Beneficial Effect of Exogenous PF4 on SRA for Detecting Pathogenic HIT Antibodies

Introduction: The laboratory diagnosis of HIT is difficult and often requires to perform an enzyme immunoassay combined with a functional assay, either serotonin release assay (SRA) or heparin-induced platelet aggregation (HIPA), for detecting IgG antibodies that activate platelets in the presence of heparin (anti-PF4/H antibodies). SRA is today considered as the gold standard for HIT diagnosis, but its performances could be improved as suggested by a recent clinical history and subsequent experiments.

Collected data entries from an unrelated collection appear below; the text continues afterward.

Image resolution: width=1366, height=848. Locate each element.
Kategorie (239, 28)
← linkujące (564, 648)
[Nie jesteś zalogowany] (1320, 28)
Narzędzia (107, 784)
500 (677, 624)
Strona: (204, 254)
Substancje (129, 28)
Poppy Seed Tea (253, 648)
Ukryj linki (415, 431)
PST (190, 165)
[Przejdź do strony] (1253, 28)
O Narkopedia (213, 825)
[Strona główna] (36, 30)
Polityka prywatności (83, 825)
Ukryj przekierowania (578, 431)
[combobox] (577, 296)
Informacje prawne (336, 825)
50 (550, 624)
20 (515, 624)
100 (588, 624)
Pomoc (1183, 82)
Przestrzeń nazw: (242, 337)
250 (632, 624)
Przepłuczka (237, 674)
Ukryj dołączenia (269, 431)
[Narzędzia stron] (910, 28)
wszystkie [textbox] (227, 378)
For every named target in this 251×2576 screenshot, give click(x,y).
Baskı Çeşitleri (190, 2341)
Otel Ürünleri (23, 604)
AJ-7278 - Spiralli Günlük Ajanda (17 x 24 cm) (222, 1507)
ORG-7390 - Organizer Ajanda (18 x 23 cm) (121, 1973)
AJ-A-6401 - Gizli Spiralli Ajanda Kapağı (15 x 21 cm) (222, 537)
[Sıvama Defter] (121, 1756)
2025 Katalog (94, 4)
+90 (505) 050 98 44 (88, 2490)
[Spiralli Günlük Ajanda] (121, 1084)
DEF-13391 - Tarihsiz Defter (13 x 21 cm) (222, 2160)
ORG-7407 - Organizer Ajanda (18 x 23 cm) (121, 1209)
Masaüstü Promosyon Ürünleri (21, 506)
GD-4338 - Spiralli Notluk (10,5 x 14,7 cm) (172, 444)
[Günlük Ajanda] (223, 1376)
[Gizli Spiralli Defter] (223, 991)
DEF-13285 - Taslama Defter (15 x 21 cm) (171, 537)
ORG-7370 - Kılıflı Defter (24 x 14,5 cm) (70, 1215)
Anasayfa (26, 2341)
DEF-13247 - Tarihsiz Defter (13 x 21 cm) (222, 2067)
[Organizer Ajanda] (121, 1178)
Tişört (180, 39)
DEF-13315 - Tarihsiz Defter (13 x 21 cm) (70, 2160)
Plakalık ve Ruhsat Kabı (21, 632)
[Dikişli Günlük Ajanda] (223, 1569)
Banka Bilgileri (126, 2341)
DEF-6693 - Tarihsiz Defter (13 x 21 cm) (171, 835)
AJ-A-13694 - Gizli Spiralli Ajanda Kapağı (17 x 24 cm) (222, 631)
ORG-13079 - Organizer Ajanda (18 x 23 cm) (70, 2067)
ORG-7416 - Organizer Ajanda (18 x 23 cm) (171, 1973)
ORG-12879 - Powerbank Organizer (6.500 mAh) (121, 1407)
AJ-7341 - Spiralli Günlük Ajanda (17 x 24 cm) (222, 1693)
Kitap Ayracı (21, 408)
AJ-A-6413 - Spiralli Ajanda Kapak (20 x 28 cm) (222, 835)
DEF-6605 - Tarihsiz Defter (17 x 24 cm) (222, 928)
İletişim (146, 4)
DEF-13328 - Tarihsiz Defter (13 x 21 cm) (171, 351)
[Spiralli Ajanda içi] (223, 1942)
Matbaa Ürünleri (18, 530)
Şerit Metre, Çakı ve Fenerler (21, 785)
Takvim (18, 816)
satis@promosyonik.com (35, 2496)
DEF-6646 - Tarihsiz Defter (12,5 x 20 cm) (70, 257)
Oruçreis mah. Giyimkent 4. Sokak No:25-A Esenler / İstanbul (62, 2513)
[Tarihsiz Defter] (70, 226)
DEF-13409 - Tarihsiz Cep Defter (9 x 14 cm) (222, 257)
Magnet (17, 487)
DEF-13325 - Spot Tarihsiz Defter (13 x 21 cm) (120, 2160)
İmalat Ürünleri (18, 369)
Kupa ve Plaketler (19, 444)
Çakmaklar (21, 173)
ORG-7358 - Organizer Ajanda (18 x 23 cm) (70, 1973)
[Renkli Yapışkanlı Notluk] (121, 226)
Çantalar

Case report: A 74 year-old man was hospitalized for a myeloma and treated with unfractionated heparin (UFH) for right atrium thrombosis. Thrombocytopenia and pulmonary embolism occurred the first day of heparin treatment and HIT was suspected. UFH was replaced by danaparoid sodium, and correction of platelet count was achieved within 3 days. Laboratory tests revealed the presence of significant levels of IgG to PF4/H (OD 1.2) with clearly positive HIPA. However, SRA was also performed to confirm the diagnosis of early onset HIT, but remained negative after testing platelets from two different donors. Unlike HIPA performed with PRP, SRA is done with washed platelets, and we thus hypothesized that PF4 concentration on cell surfaces might be too low for allowing heparin-dependent platelet activation when the patient's sample was tested. We thus performed a new SRA after adding exogenous PF4 (10 μg/ml) in the buffer and positive platelet activation pattern was obtained with a maximal release of 65% with 0.5 IU/ml UFH. This experience therefore prompted us to further evaluate whether addition of exogenous PF4 was beneficial or not on platelet activation induced by PF4/H antibodies when studied in SRA.

Patients and methods: Plasma samples from 45 patients with suspected HIT and significant levels PF4-specific IgG were studied. SRA was systematically performed without and with exogenous PF4 (10 μg/ml). This "optimal" concentration of exogenous PF4 was defined after evaluating the effects of variable concentrations of human PF4 on platelet activation induced by 5B9 a recently developed HIT monoclonal antibody.

Results: SRA was consistently negative when 5B9 was tested at concentrations lower than 5 μg/ml (1 or 2.5 μg/ml). In contrast, SRA was positive with these low 5B9 concentrations when 10 μg/ml of PF4 were present in the platelet buffer. When samples from suspected HIT were studied, conventional SRA (without PF4) was positive in 14 of 45 cases (Group SRA+), which all contained relatively high levels of PF4-specific IgG (median OD = 2.6). After addition of exogenous PF4, SRA was positive in 8 additional cases (Group SRA_PF4+), with maximal release between 32% and 64% and a complete inhibition in the presence of 10 IU/ml UFH. Interestingly, levels of PF4-specific IgG were similar in this group and the 23 samples with whom SRA remained negative (median OD 1.6 vs. 1.3 respectively, p = 0.8). On the other hand, the pre-test probability of HIT (4Ts score) was always intermediate or high in 'SRA+' and 'SRA_PF4+' groups, although it was low in more than 30% of patients with negative SRA.

Discussion: Addition of PF4 in the platelet buffer might improve the detection of pathogenic HIT antibodies using SRA. Our results are in agreement with a recent study (I Nazi et al, Journal of Thrombosis and Haemostasis, 2015; 13: 1900-7), although they were obtained with a lower concentration of exogenous PF4, but which may be observed in vivo.